(Bloomberg) -- Cisco Systems Inc., the largest maker of networking equipment, said it will acquire closely held Jasper Technologies Inc. for $1.4 billion, bolstering its offerings in the growing market for technology that lets people manage devices like jet engines and vending machines over the Internet.

Jasper’s products let customers connect appliances, electronics and other products over cellular networks, then manage them through software. Cisco will pay cash and assumed equity awards plus additional incentives, the San Jose, California-based company said in a statement Wednesday.

Under Chief Executive Officer Chuck Robbins, Cisco is working to extend its reach beyond corporate networking as more kinds of devices and products -- from refrigerators and thermostats to industrial equipment -- become capable of linking to the Web, giving them new functionality and allowing them to be controlled in new ways. This market, called the Internet of Things, will create billions of new connections that Cisco technology can help build, secure and manage, Robbins has said.

“Cisco sees IoT as both a top priority for the company as well as a massive market opportunity,” said Rob Salvagno, vice president of corporate development at Cisco.

Jasper CEO Jahangir Mohammed will join Cisco to run the new IoT Software Business Unit, Cisco said. The closely held company has more than 3,500 corporate customers worldwide.

Ford, Heineken

Jasper’s software is already in use by Ford Motor Co. and Nissan Motor Co., enabling users to remotely unlock doors, start the engine or call emergency roadside assistance. Amazon.com Inc.’s Kindle electronic readers use Jasper software to get e- books delivered over the Internet, and Heineken NV uses it to monitor beer quality and keg levels. General Electric Co. jet engines connected via the technology deliver performance data to maintenance engineers on the ground, reducing costs, according to Jasper’s website.
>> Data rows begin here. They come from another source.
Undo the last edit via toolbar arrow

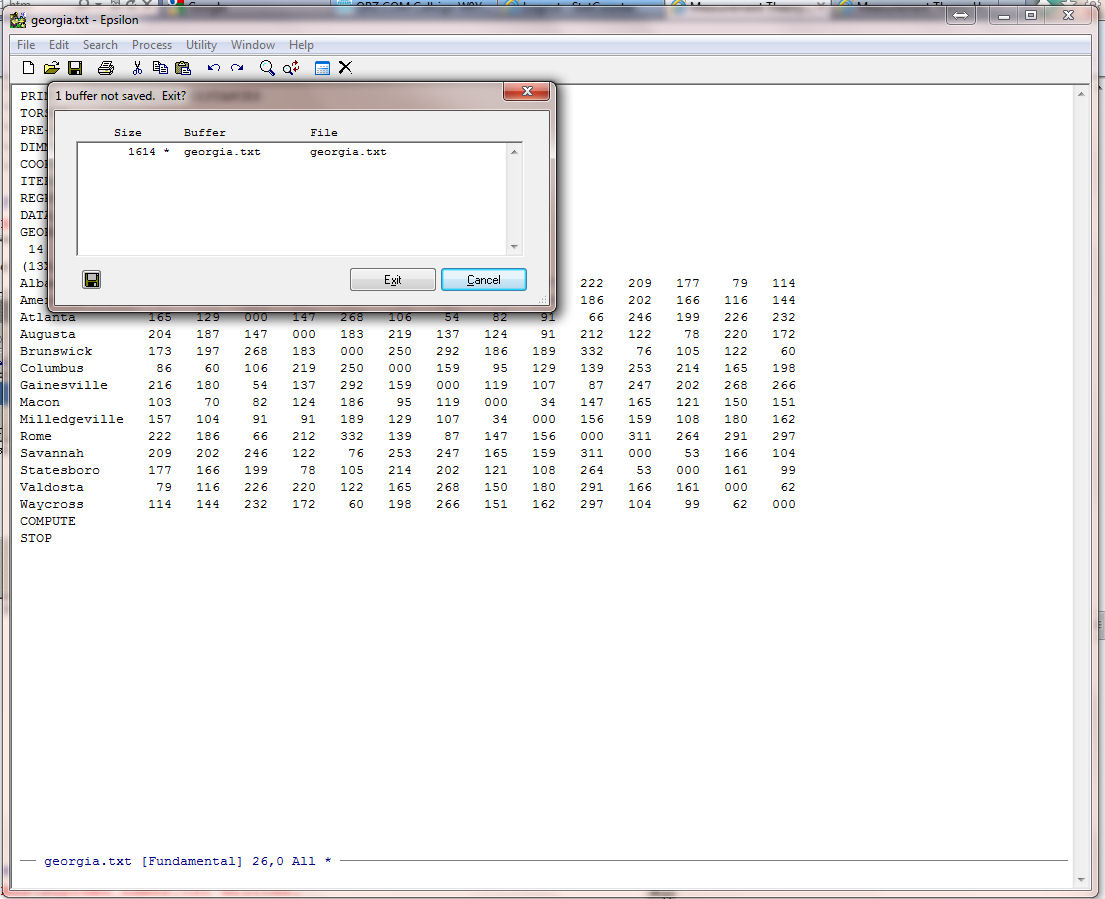[x=214, y=68]
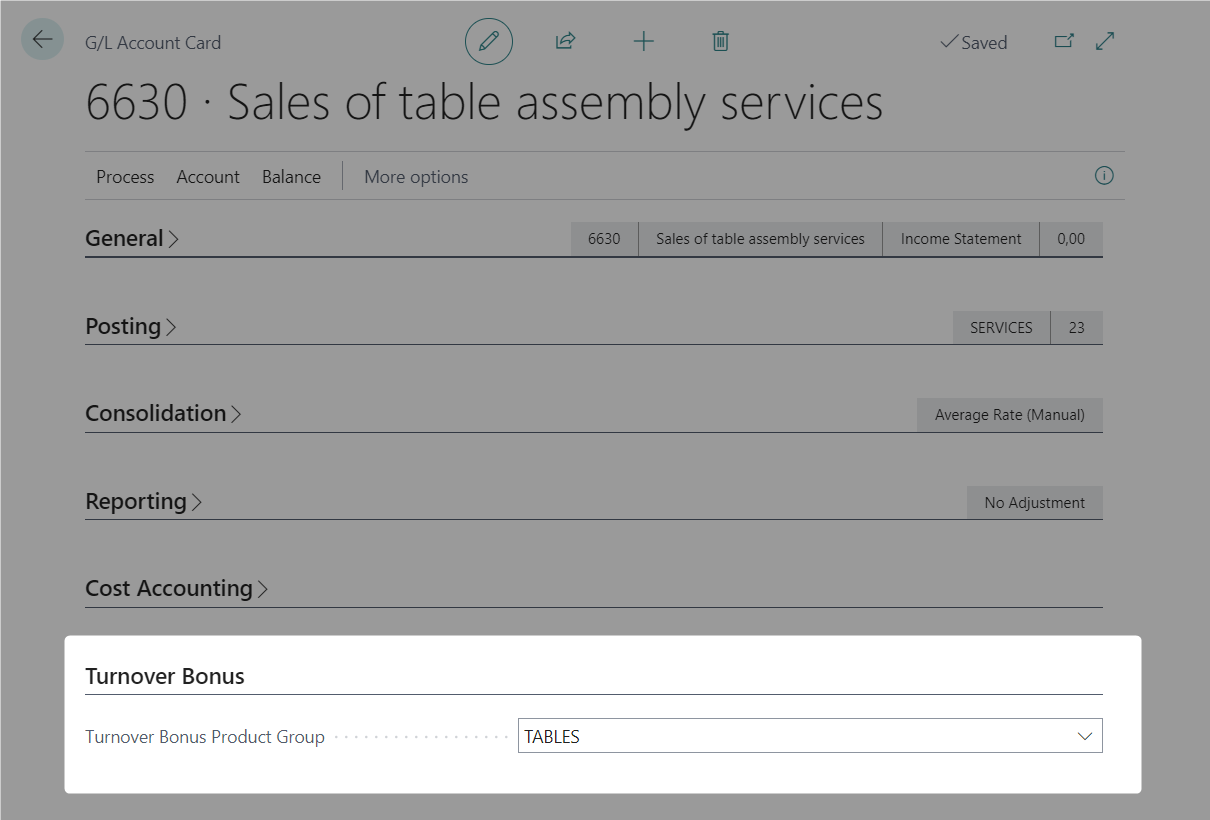Expand the Reporting section

point(143,502)
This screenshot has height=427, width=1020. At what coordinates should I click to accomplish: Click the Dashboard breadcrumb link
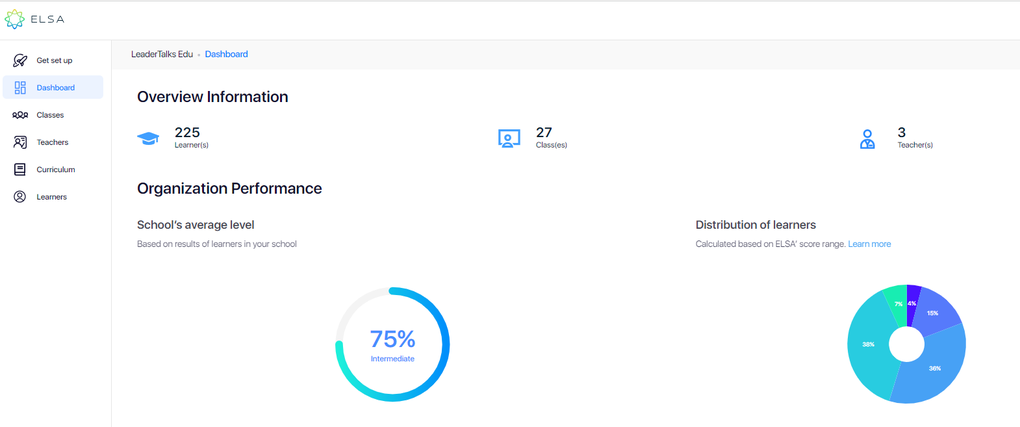(226, 54)
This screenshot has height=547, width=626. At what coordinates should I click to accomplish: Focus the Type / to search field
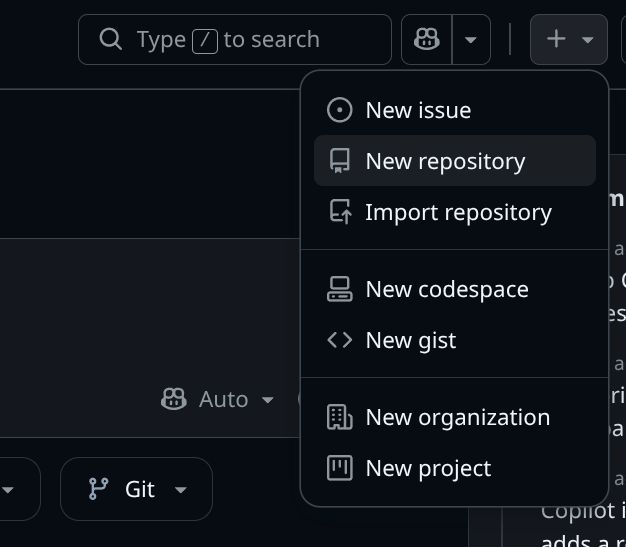coord(235,40)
Robbins, who took over from John Chambers last year, is looking to rekindle sales growth at Cisco. While the equipment maker hasn’t struggled as much as rivals such as Hewlett Packard Enterprise and International Business Machines Corp. as they all grapple with the industrywide shift to cloud computing, Cisco’s growth has slowed. From 2000 to 2010, the networking pioneer averaged 13 percent annual sales growth. Since then, gains have averaged about 4 percent.